Paul Littlewood died from his injuries after the incident at the company’s site in Hazlehead, between Huddersfield and Sheffield, and the company was this week fined £216,000 for failing to take measures to avoid his death.
Littlewood was manually unsheeting the walking floor trailer on 30 June 2014 when he fell. An investigation by the Health and Safety Executive found that access to the work platform was protected by a single manually fastened wire rope, which is normally fastened to a vertical post with a carabiner.
At the time of the incident, however, the rope was hanging loose and the access point was unprotected.
The court heard that R Plevin & Sons, which recycles waste wood into biomass wood fuel, animal bedding and panel board feedstock, had not carried out a suitable and sufficient assessment for sheeting and unsheeting the trailers and that the protection provided was inadequate to protect workers from the risk of falls.
“The incident could have easily been prevented by providing either automatic sheeting or self-closing gates similar to those at the access point on Mobile Elevated Work Platforms, coupled with a double guard rail along the length of the work platform,” said HSE Inspector Tim Johnson.

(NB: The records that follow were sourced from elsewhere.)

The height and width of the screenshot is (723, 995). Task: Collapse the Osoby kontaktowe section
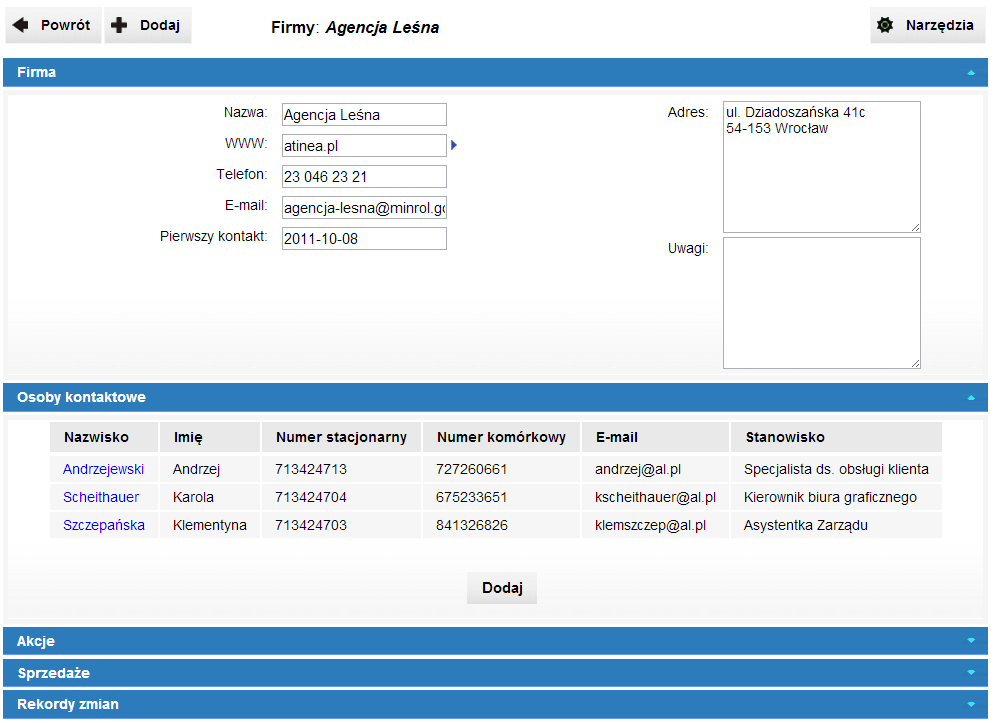click(x=970, y=398)
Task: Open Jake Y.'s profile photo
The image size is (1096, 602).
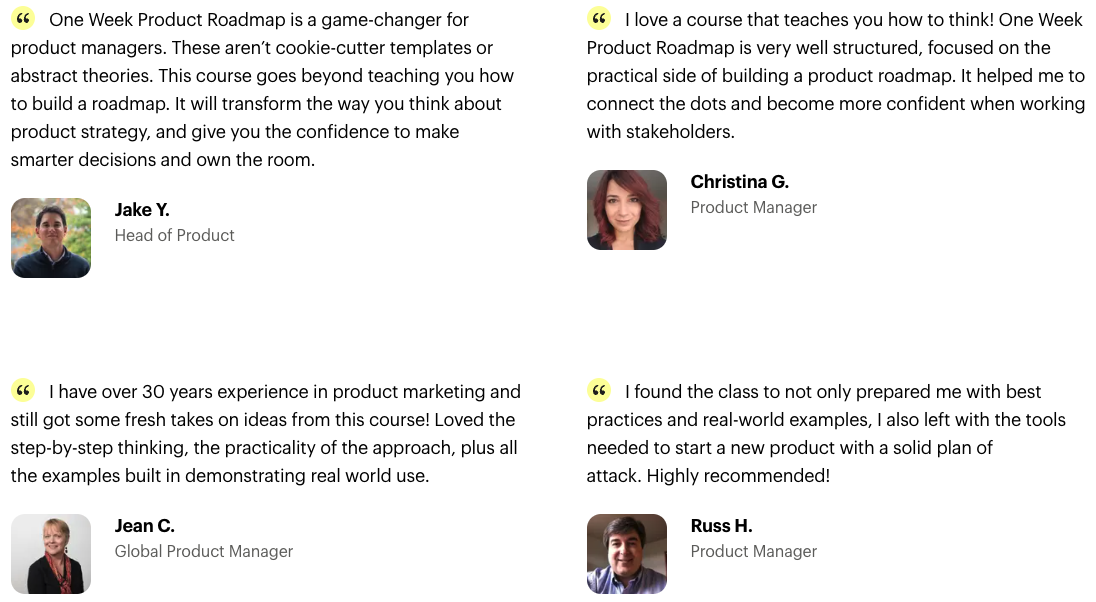Action: [x=51, y=238]

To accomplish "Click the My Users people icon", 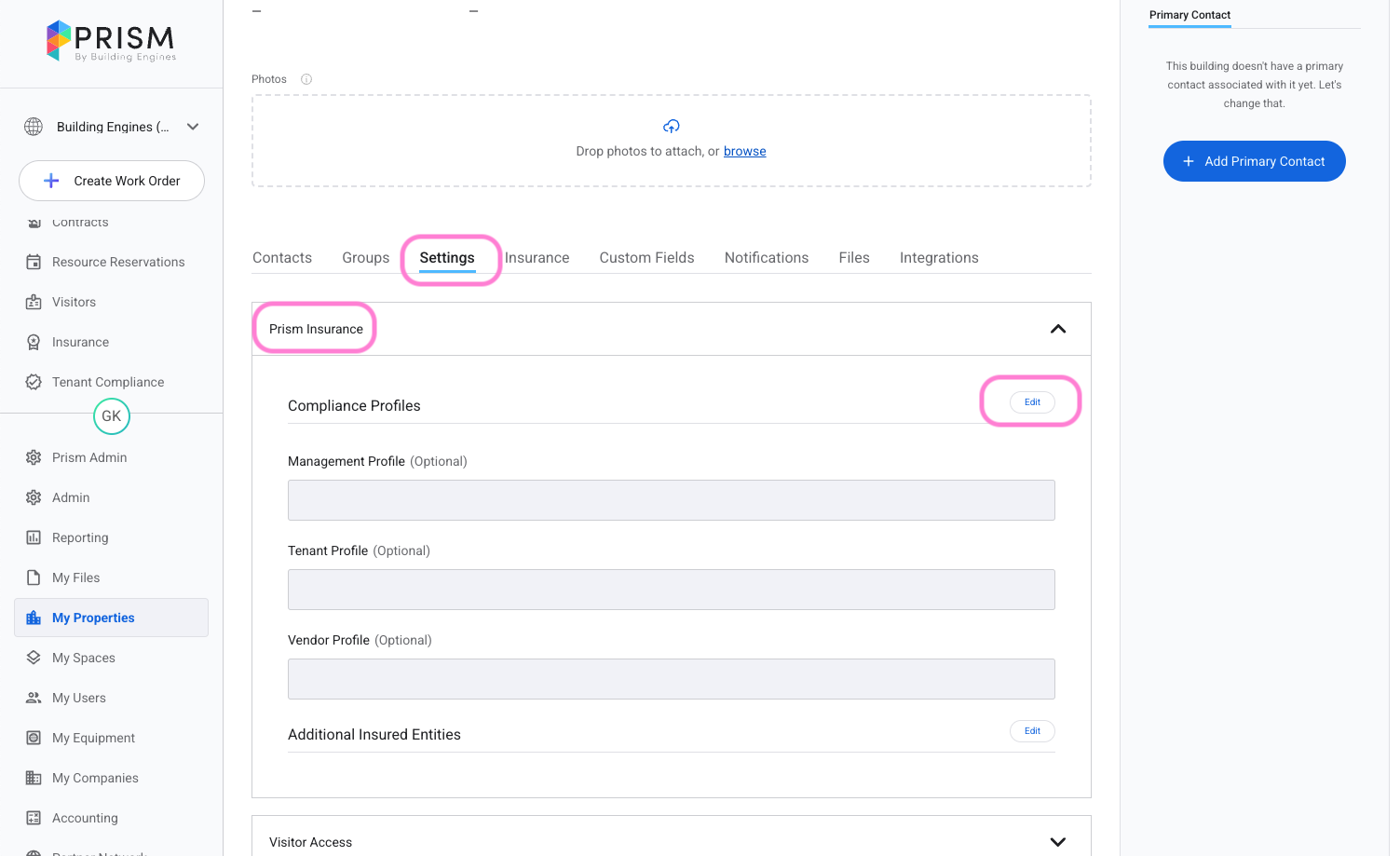I will click(x=34, y=698).
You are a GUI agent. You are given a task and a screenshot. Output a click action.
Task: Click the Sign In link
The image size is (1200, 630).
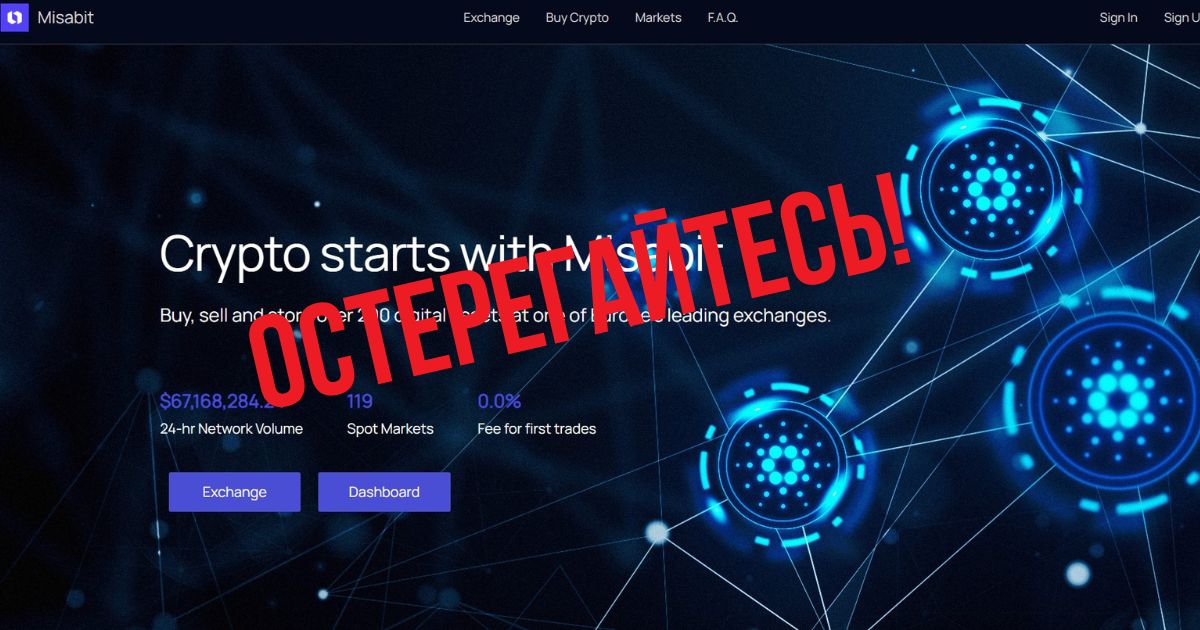tap(1118, 18)
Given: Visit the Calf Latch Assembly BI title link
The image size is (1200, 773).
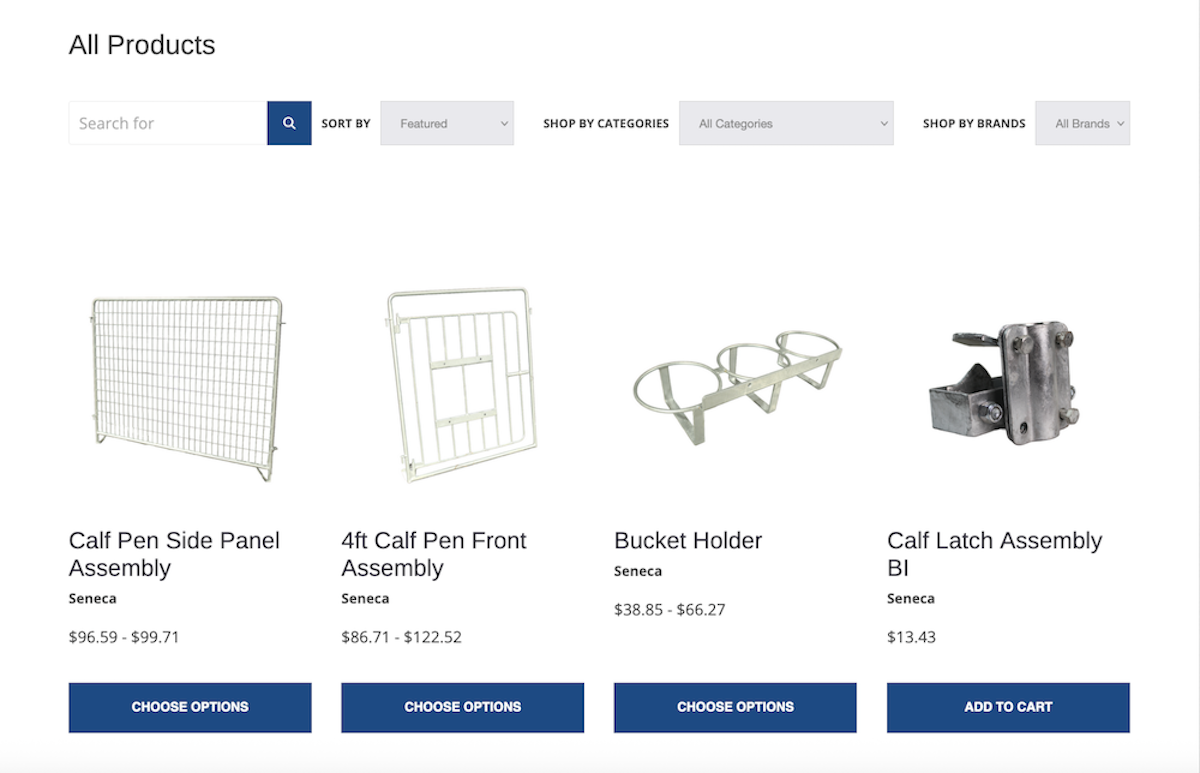Looking at the screenshot, I should point(994,554).
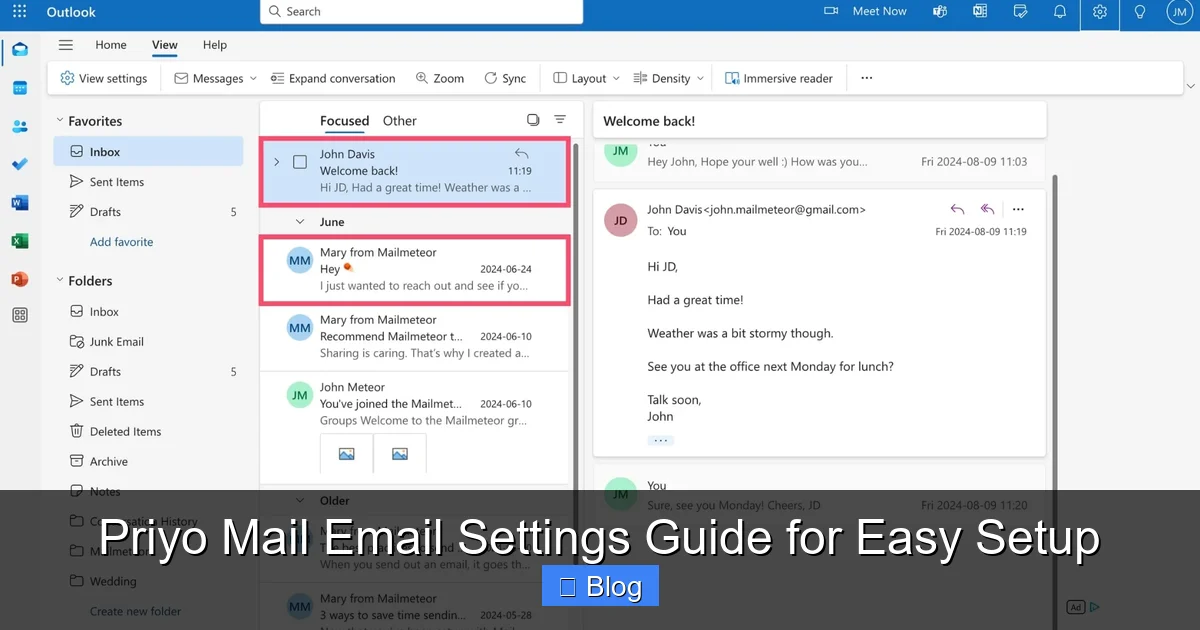Select View settings in the ribbon

coord(103,78)
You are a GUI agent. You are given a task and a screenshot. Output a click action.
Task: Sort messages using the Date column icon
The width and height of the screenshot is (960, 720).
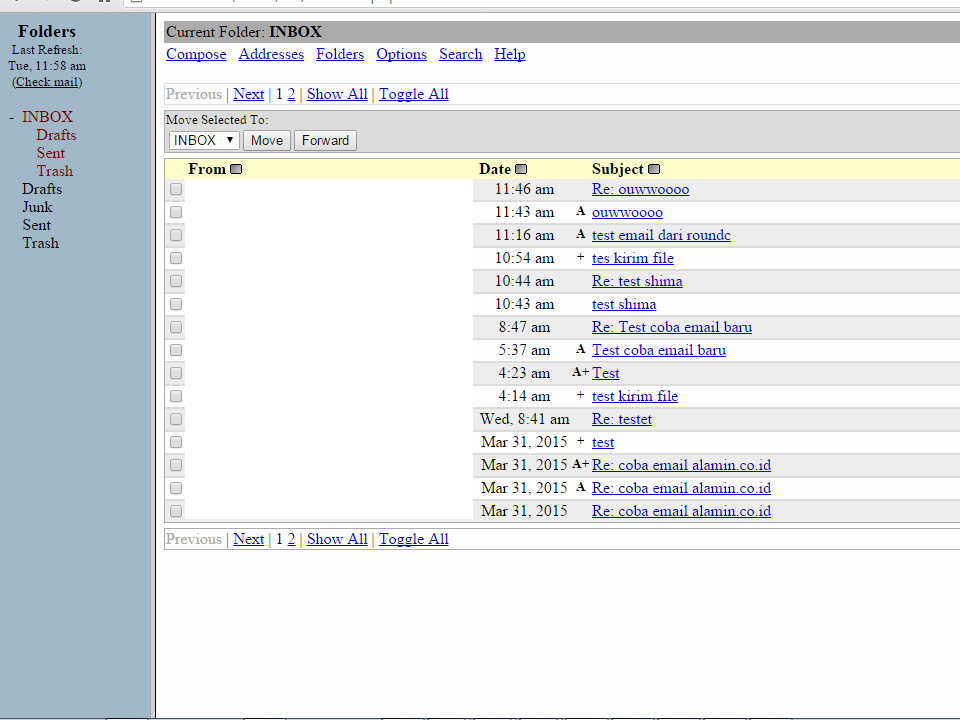(x=521, y=169)
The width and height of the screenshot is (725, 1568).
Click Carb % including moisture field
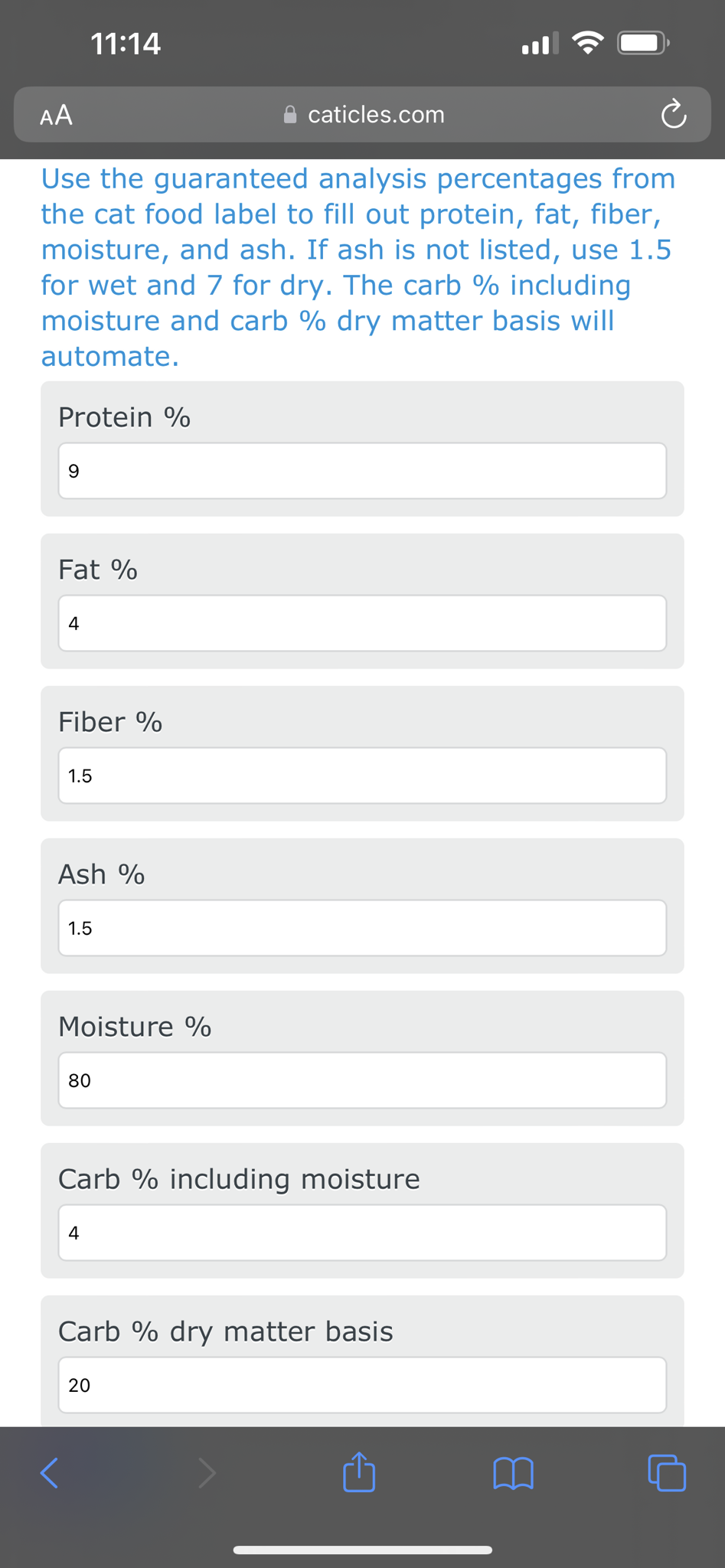(362, 1233)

“It is a requirement to carry out suitable planning for significant risks such as working at height. The sheeting and unsheeting of lorry trailers is clearly working at height and the company should have identified the risks and control measures necessary to prevent this fatal accident.”
The company pleaded guilty to breaching the Health & Safety at Work Act and the Management of Health & Safety at Work Regulations and was fined £216,000 and ordered to pay additional costs of £31,266.54.
R Plevin & Sons has been contacted for comment.
The HSE released a plan for the waste and recycling sector in September after figures were released showing that 14 people were killed in the sector in 2016/17, which along with a high injury rate makes the sector one of the most dangerous in the UK.
The HSE’s plan prioritises the reduction in the amount of musculoskeletal disorders as well as the amount of people killed by moving vehicles and machinery, and implores the industry to take ownership of the challenges and take the lead on implementing solutions.